Some beef is, tough. Good to see grabbing a good cut and economy wise helps. Chicken is hardto buy tender thigh fillets were tender unless depends on if free range or not.
I like goanna, snake, croc and a few others cooked on the coals not so much roo or wallaby these days. I also like non traditional tucker meats such as beef, lamb, pork, and some offal meats eg tripe (in parsley and white sauce is just yum).
I would have to say my favourite of all is grilled Rump with pepper sauce or mushroom gravy, either gravy is equal in my opinion.
Do seafood like prawns, scollops, crab, oysters, mussels count as meat?
I mostly eat chicken, because its what I can afford, but I have developed a bit of a passion for Woolworths Cook Roast Beef with Garlic and onion gravy. I wont do a full roast beef, theres just me to feed, so this suits me perfectly. 5 minutes in the microwave and its melt in the mouth.
There was nothing boring about the delicious fresh Red Emperor fillet I ate last night and which I am having again tonight and tomorrow night, or the Big Eye Tuna sashimi I had for breakfast yesterday and, today and I am having again tomorrow.
One just needs to live in the Deep North to get fantastic fresh fish.

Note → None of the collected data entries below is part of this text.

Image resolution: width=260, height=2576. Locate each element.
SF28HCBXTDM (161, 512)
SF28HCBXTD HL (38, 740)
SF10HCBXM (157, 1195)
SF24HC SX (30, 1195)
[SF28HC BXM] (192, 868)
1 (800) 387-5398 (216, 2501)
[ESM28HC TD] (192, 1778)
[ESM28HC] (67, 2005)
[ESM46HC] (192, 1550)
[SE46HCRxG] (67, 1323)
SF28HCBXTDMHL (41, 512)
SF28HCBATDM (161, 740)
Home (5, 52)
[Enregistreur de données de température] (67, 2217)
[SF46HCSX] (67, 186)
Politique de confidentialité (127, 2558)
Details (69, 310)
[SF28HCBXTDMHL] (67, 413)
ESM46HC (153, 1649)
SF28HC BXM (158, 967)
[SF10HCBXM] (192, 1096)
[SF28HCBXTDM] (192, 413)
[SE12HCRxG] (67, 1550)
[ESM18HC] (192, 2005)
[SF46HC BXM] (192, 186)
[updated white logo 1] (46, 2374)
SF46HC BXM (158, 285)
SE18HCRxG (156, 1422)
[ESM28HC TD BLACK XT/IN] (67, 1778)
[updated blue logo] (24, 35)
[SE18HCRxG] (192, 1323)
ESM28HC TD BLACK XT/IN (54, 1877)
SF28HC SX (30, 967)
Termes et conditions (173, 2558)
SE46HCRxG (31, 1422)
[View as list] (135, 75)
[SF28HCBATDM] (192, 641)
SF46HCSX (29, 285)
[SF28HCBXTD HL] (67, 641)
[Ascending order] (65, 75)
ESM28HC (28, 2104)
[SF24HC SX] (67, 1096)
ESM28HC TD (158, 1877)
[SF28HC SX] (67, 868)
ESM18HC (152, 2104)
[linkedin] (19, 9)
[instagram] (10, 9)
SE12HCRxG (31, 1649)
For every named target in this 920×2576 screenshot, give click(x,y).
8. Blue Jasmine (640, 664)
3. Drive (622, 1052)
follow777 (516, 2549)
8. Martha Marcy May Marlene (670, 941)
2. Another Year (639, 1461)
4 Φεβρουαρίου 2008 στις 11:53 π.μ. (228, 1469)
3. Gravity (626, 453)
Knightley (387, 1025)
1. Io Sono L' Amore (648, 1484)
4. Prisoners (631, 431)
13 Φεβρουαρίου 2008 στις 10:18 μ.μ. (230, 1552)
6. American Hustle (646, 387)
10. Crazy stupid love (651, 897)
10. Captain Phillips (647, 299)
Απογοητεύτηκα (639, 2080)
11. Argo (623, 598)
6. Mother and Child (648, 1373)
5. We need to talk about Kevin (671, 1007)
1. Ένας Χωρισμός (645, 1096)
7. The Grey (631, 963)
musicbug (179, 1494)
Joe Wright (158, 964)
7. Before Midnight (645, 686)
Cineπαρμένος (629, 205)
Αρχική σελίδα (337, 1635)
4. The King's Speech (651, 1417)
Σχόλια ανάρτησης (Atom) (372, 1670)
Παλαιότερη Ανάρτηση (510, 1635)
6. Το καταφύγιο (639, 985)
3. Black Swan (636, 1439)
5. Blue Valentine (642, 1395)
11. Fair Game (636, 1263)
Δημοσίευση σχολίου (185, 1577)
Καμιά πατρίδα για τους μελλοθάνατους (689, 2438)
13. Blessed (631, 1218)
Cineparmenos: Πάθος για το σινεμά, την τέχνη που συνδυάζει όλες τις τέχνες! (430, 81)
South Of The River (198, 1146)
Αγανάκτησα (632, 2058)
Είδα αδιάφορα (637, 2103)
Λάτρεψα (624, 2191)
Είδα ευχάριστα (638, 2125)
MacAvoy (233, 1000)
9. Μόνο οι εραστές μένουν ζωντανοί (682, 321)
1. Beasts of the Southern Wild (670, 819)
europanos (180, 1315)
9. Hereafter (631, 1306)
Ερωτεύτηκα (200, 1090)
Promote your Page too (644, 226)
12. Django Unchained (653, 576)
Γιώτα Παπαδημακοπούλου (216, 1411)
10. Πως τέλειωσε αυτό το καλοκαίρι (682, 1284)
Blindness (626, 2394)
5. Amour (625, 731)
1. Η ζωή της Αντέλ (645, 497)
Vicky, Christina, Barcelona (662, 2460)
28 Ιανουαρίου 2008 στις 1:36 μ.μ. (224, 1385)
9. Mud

In that case then Crab cooked in the water it was caught in, then the warm meat doused in melted butter is my most favourite meat and recipe. Try that when warm in a really fresh bread sandwich, it’s heavenly, this level of deliciousness is followed closely by a similar prawn sandwich. @Fred123 can probably appreciate what I mean by the fresh product cooked fresh and eaten fresh…lucky person to live in a place where it can be commonplace.
For some this type of seafood is unwelcome to them and I appreciate that they may disagree with my choices. But for those who enjoy this bounty I’m sure they can also savour these delights as per my “recipes”.
Envy, although it’s important to get to the meal faster than a 5m croc, or a bull shark. Off shore …… no need to worry about the crocs sampling the catch!
On topic.
It’s too hard to choose just one meat. It comes down to the quality of the raw product, and cooked. Slow cooked pork belly that just melts in the mouth might stand the test. Especially if it is free range product that has had a healthy natural diet.
Pork is like beef where there is a distinct difference between breed, grass/natural fed free roaming product and lot raised and fed. Japanese Kobe/Wagyu might be the extreme example for beef.